Input records ->
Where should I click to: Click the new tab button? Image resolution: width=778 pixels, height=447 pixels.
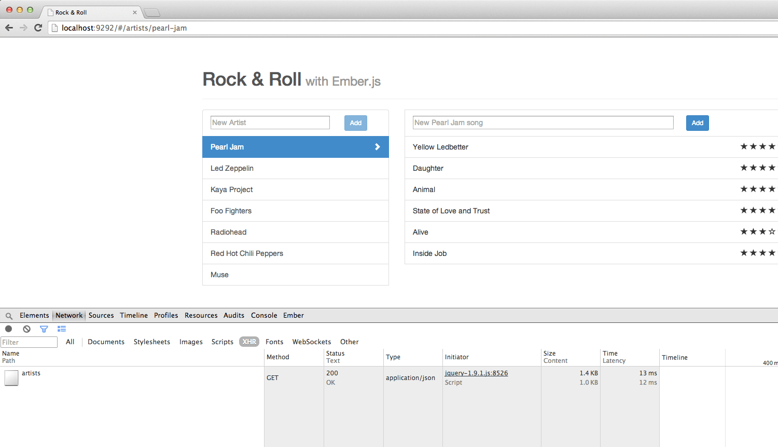tap(151, 12)
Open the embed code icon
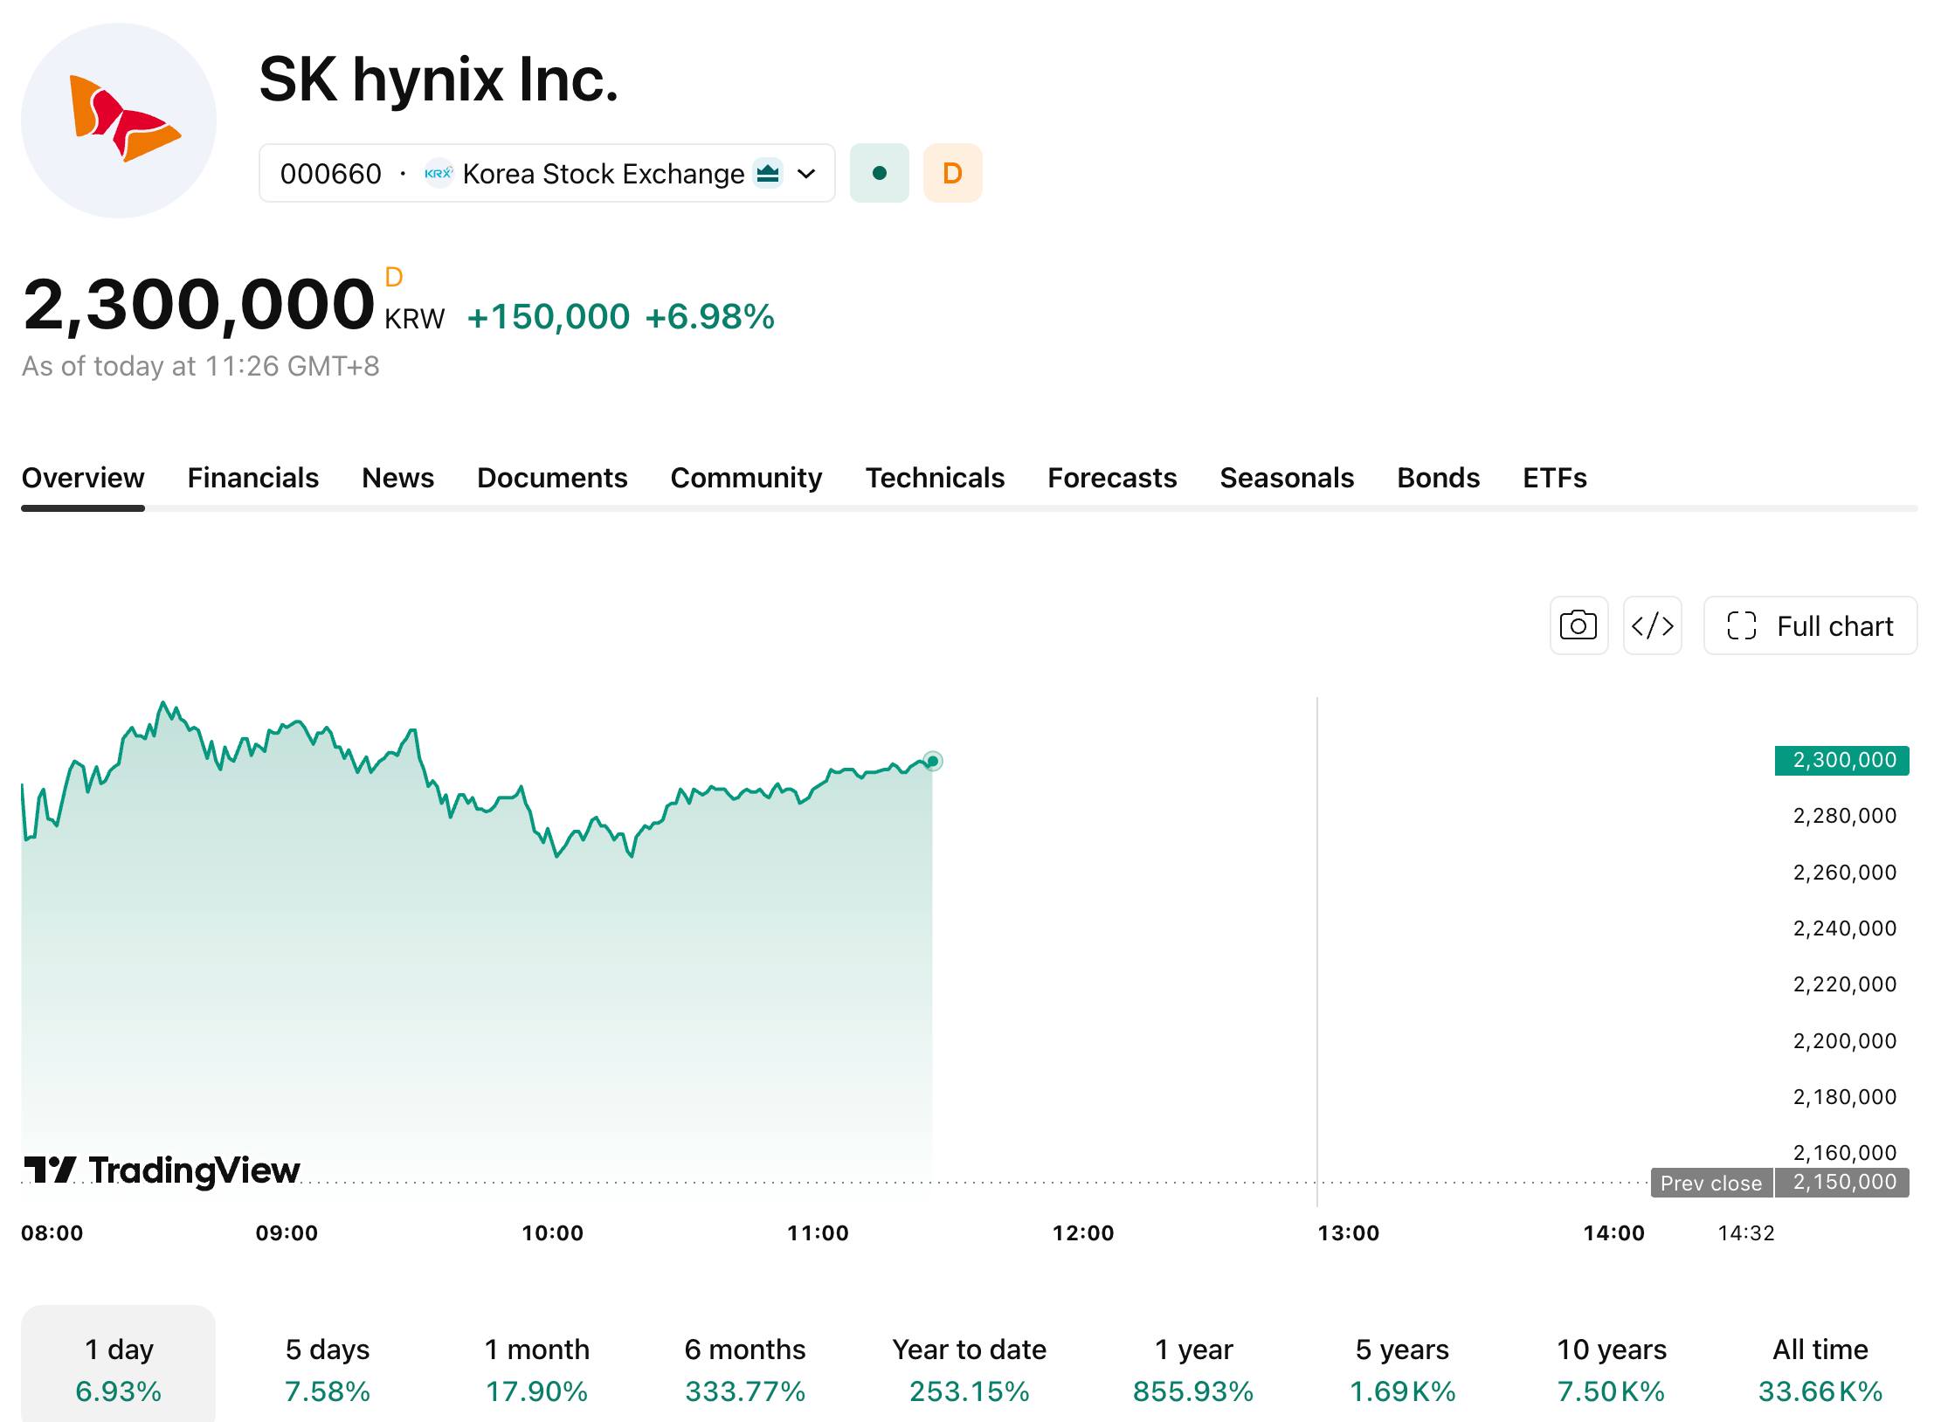 click(1652, 625)
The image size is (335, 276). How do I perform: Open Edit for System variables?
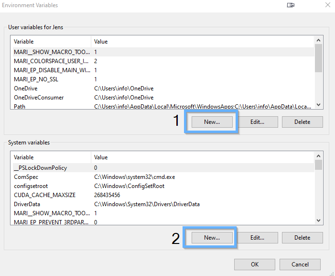pos(257,238)
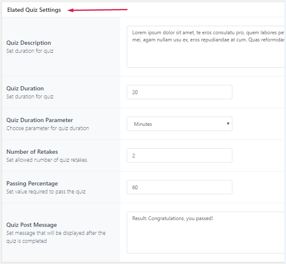Click the Quiz Post Message label

(32, 225)

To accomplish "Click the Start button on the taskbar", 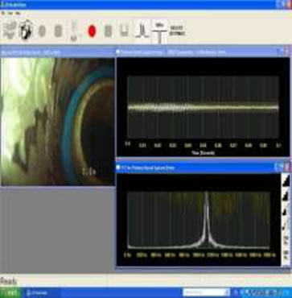I will pos(10,292).
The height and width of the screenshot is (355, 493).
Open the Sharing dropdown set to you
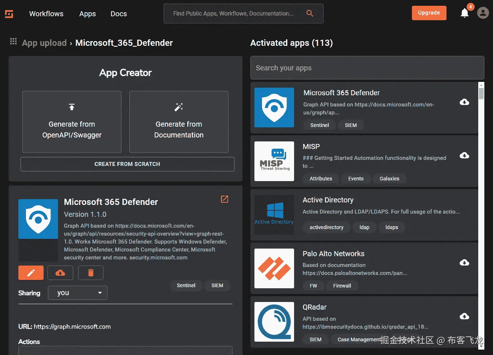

What the exercise asks -> Leaving every picture aside, transcribe exactly the lines from the one that contains "The height and" through the final line of the listing above, inclusive.

Solution to the problem ->
The height and width of the screenshot is (355, 493).
Open the Sharing dropdown set to you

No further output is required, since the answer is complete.